● **TASK STATEMENT**
In the records below, the part to copy starts at the line containing "This screenshot has" and goes to the last line; output it exactly, without pictures.

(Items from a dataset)
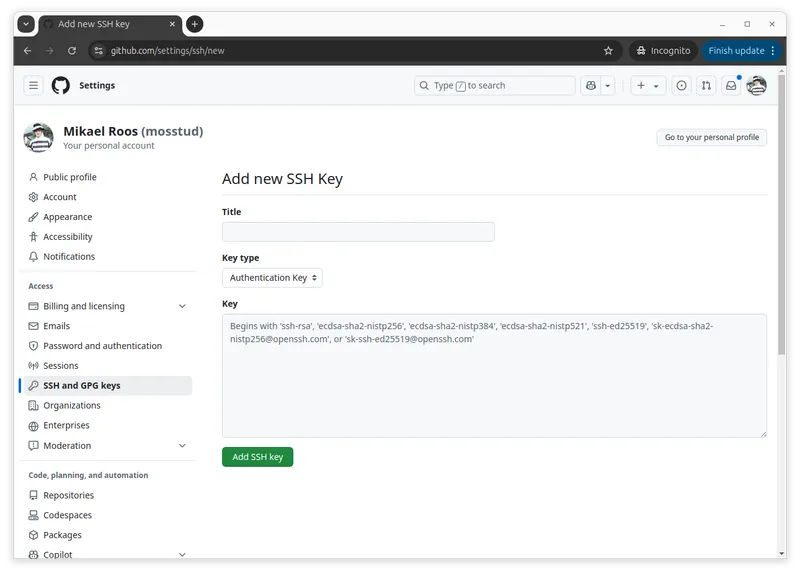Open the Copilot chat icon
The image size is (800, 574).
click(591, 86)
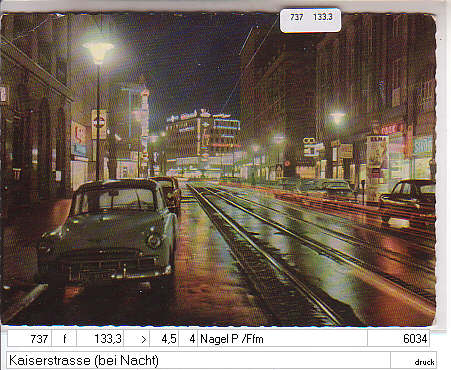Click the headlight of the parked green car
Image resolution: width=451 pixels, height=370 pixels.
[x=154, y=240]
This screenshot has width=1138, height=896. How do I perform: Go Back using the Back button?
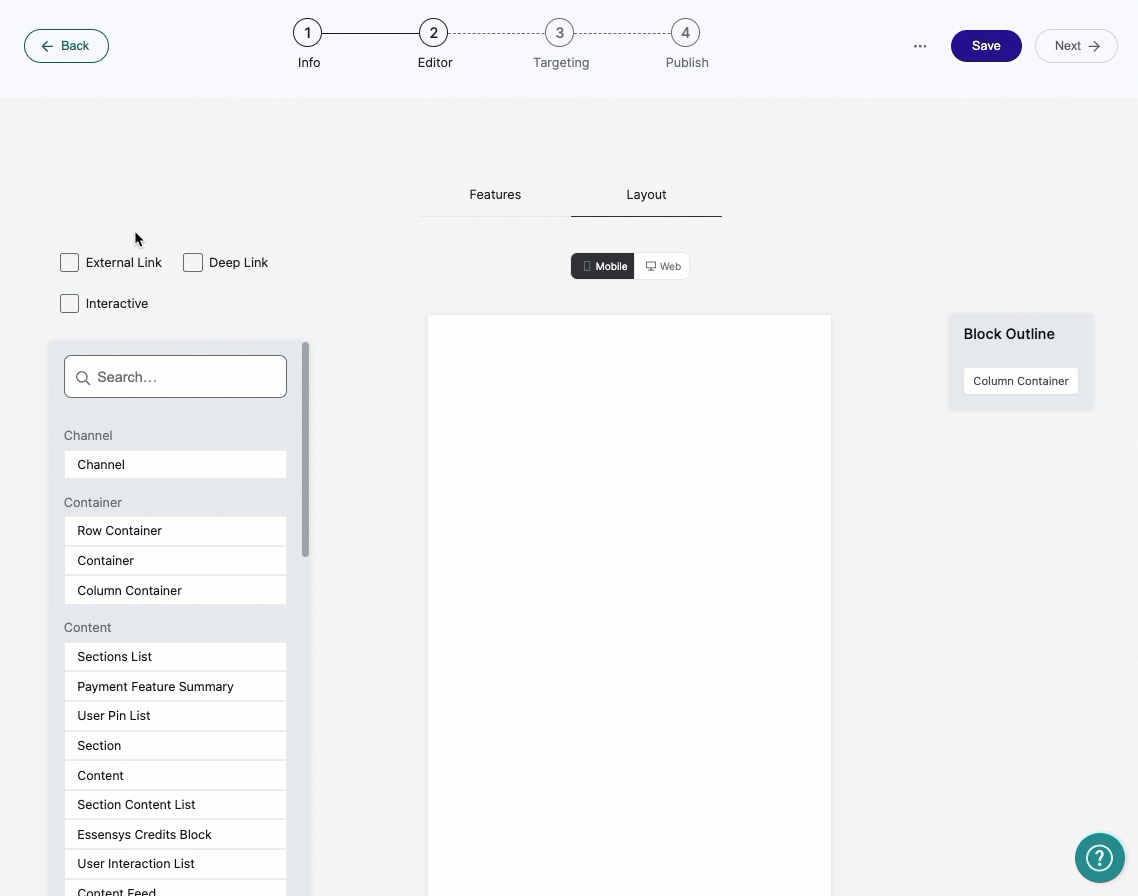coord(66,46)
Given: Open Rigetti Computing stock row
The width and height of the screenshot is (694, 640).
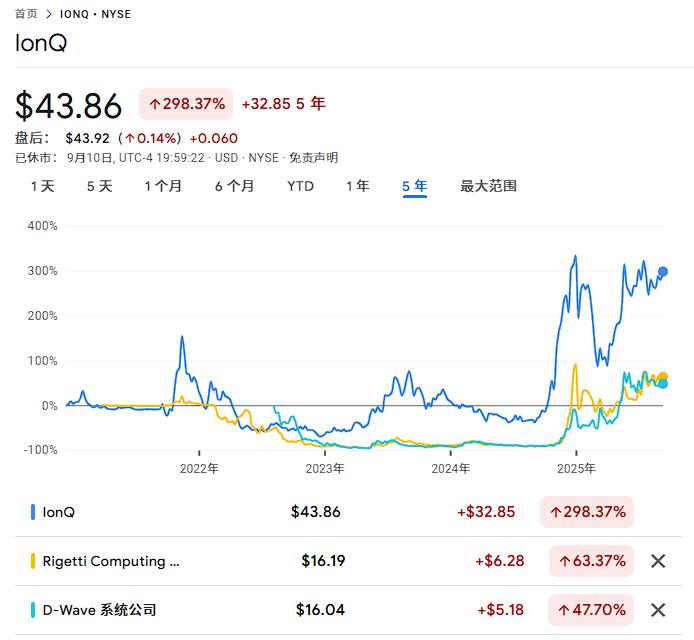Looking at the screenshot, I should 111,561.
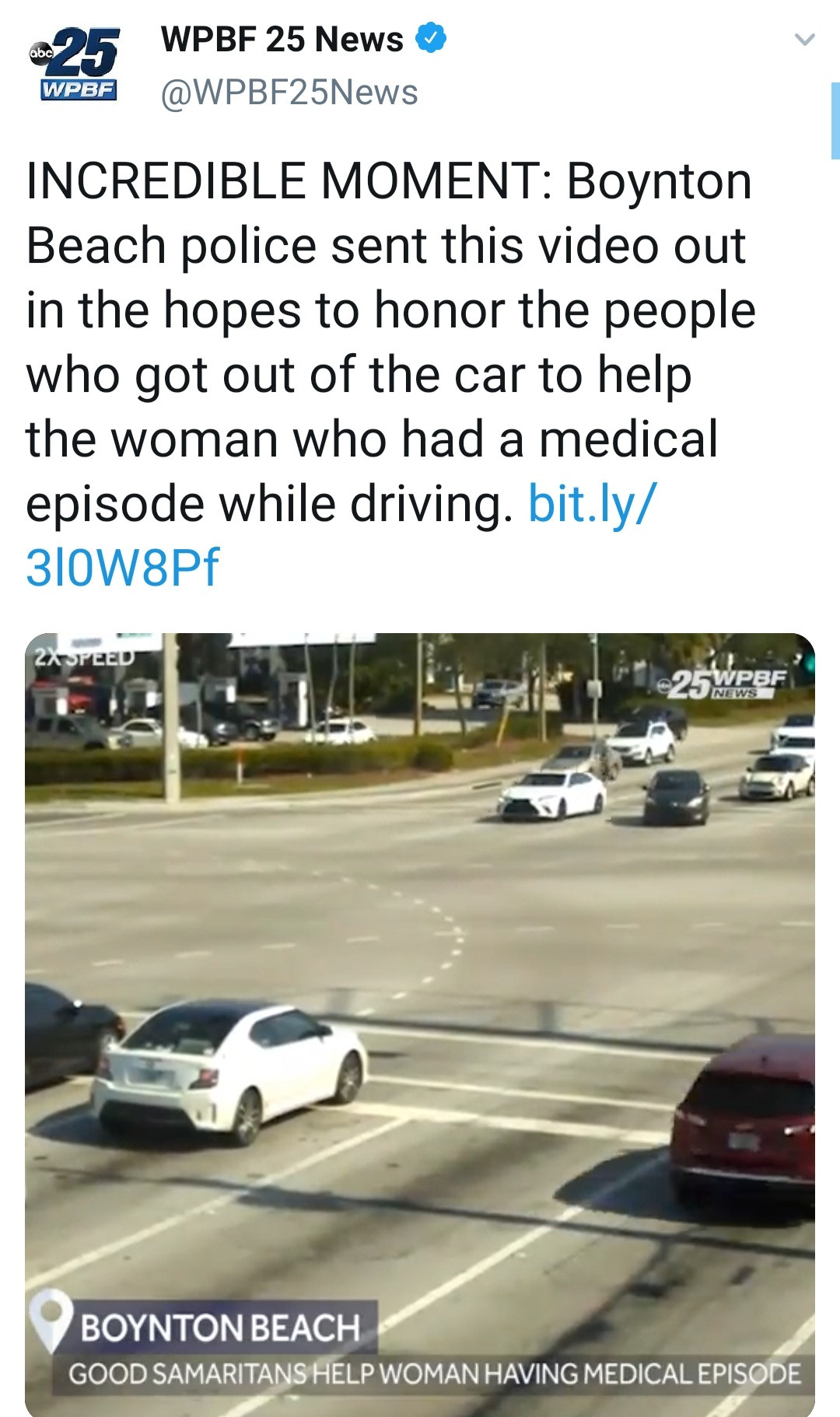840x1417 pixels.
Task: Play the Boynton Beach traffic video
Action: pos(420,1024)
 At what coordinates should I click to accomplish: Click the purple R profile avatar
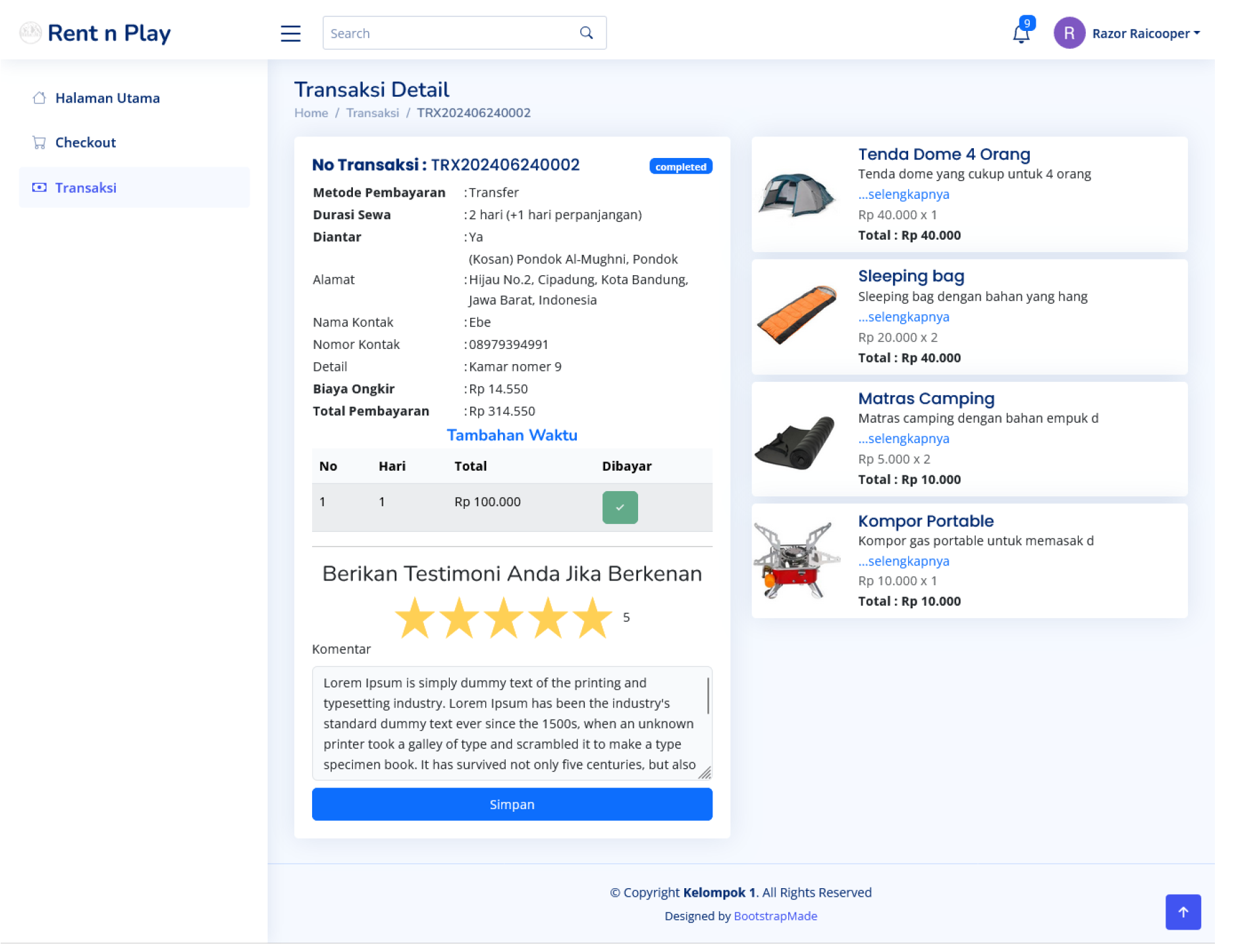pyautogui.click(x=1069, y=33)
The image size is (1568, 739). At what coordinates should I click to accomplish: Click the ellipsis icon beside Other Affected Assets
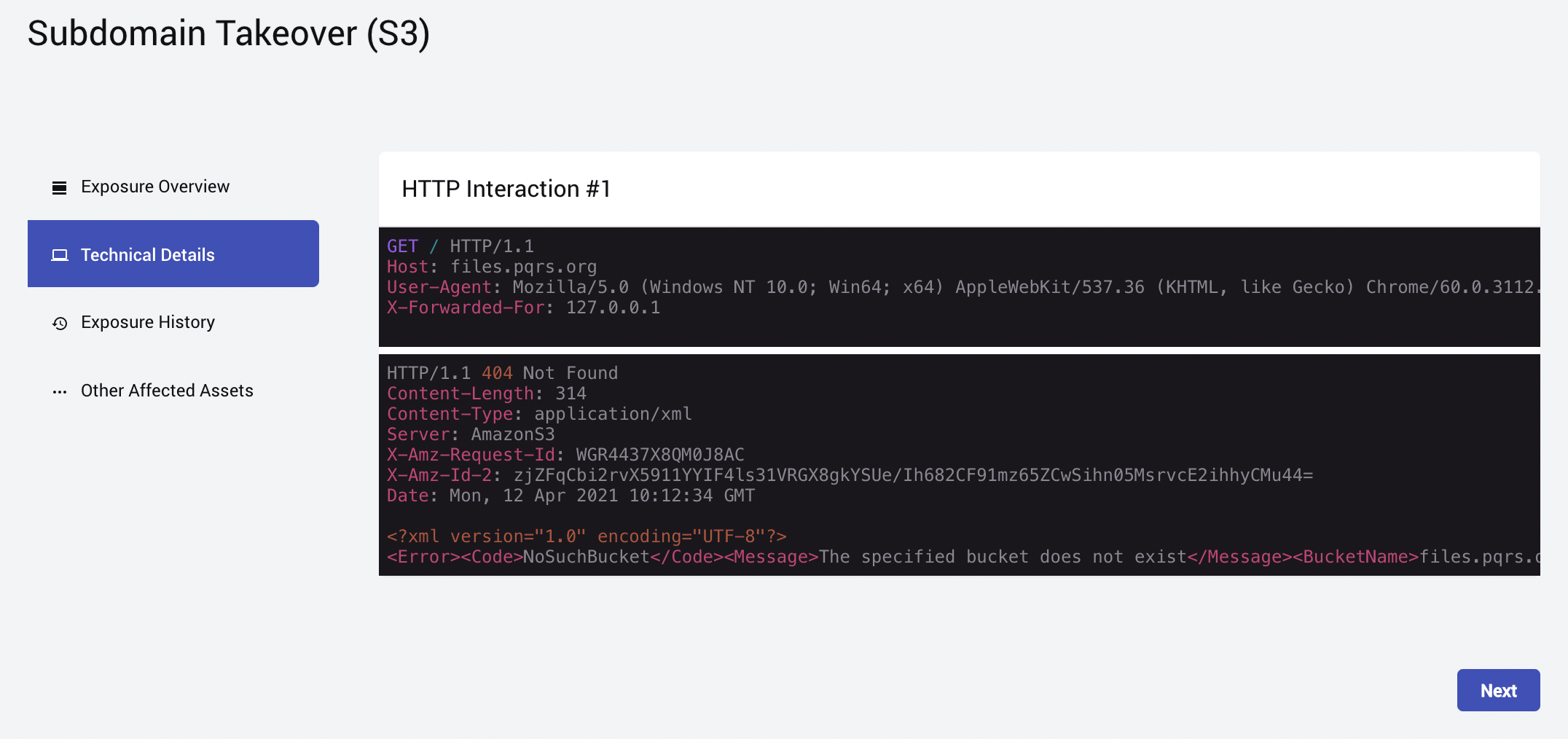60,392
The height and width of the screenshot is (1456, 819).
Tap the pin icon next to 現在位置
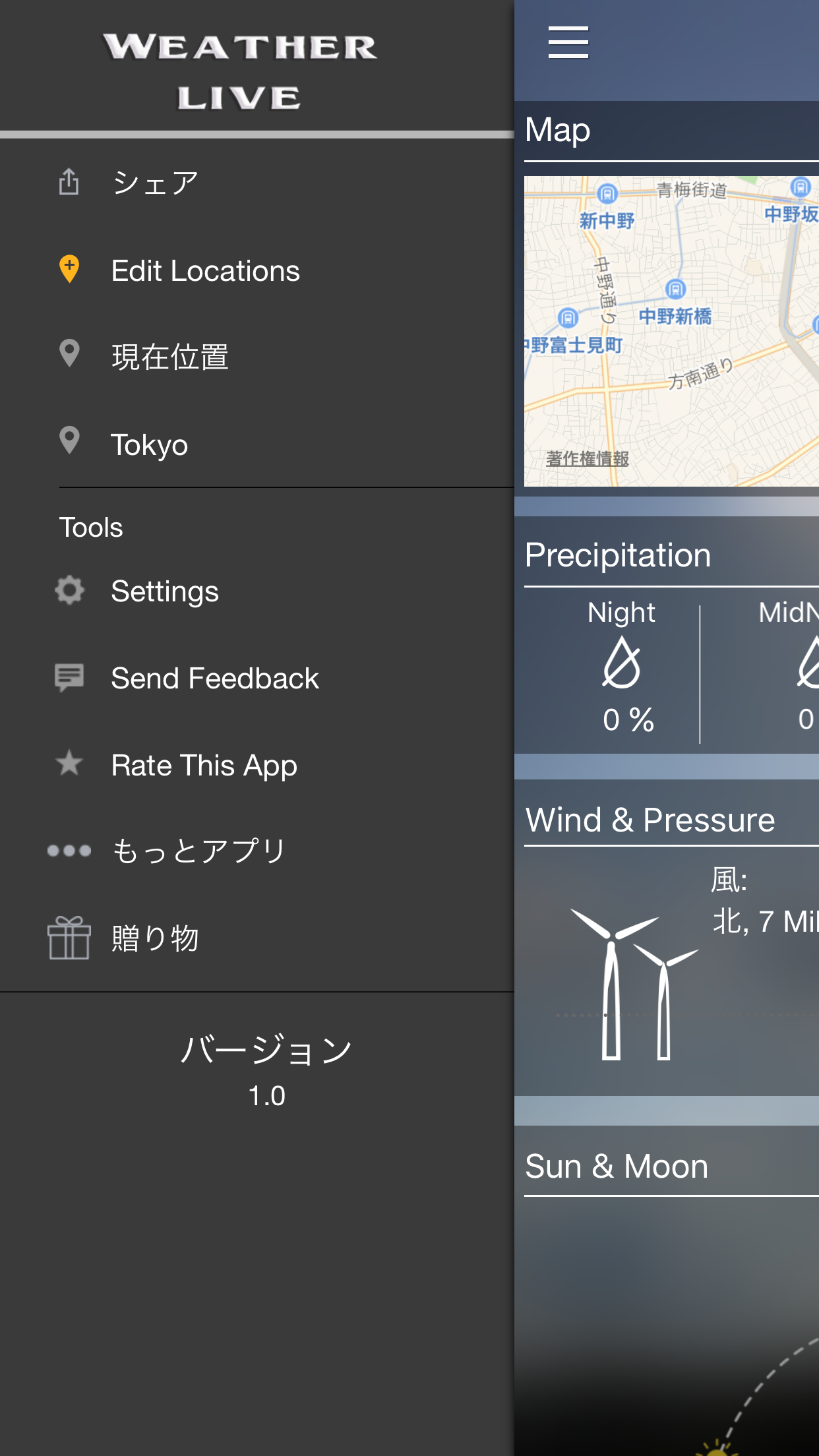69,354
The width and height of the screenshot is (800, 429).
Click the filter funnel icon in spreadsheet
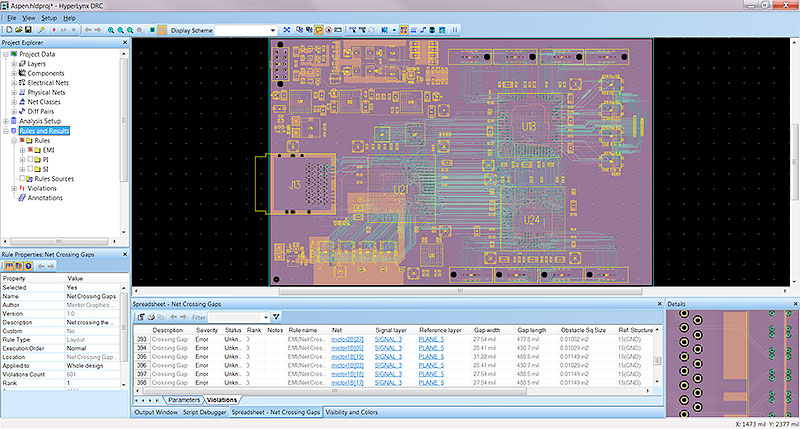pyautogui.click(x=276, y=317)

● **COMPLETED TASK**
This screenshot has width=1138, height=896. How do I perform: Go Back using the Back button?
coord(66,46)
Given: Open Rigetti Computing stock row
The width and height of the screenshot is (694, 640).
Looking at the screenshot, I should 111,561.
840x1417 pixels.
Task: Play the Boynton Beach traffic video
Action: pos(420,1024)
 At what coordinates should I click to accomplish: Click the purple R profile avatar
pyautogui.click(x=1069, y=33)
The image size is (1568, 739). At what coordinates should I click to accomplish: Click the ellipsis icon beside Other Affected Assets
60,392
The height and width of the screenshot is (1456, 819).
Tap the pin icon next to 現在位置
69,354
The width and height of the screenshot is (800, 429).
Click the filter funnel icon in spreadsheet
pyautogui.click(x=276, y=317)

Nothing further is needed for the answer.